::: PROVIDED INFORMATION :::

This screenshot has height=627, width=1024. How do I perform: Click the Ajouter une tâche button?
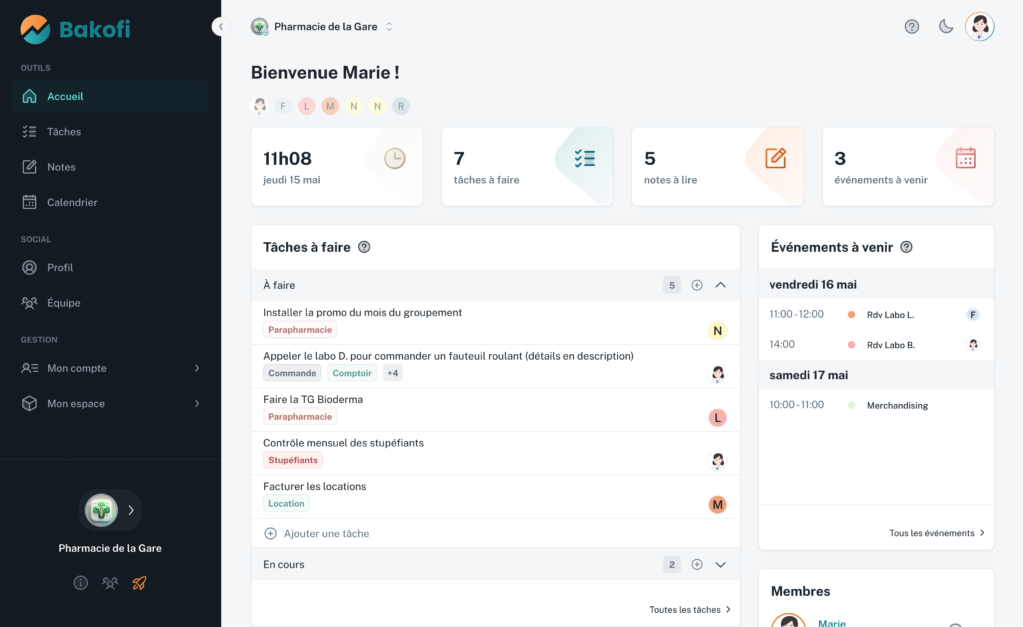tap(317, 534)
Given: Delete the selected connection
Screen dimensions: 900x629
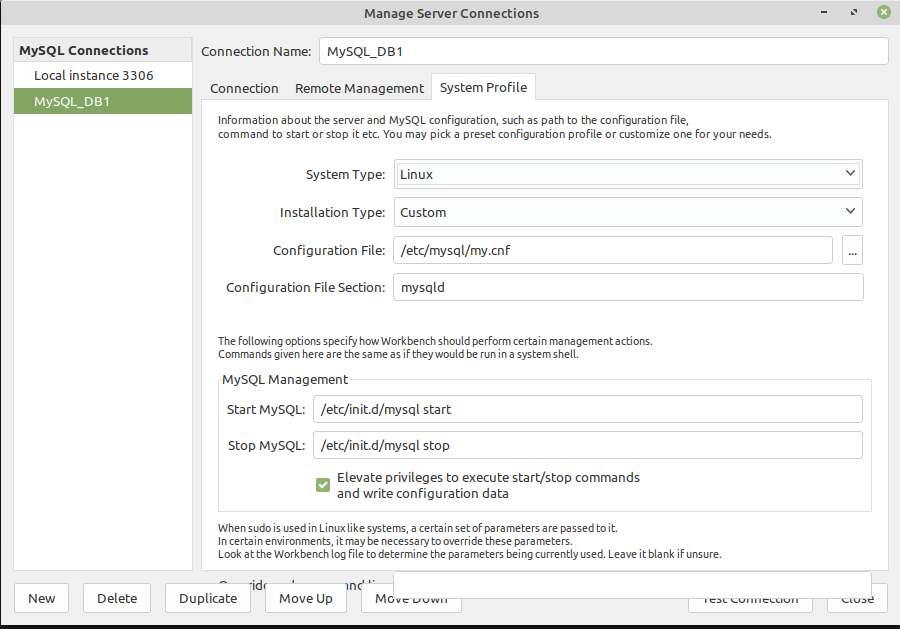Looking at the screenshot, I should tap(116, 597).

:::

▸ YOUR ASSIGNMENT
Transcribe the listing exactly, skipping pictures.

▸ RESPONSE
This screenshot has height=627, width=1024. How do I perform: Click the Ajouter une tâche button?
tap(317, 534)
Given: Delete the selected connection
Screen dimensions: 900x629
Looking at the screenshot, I should tap(116, 597).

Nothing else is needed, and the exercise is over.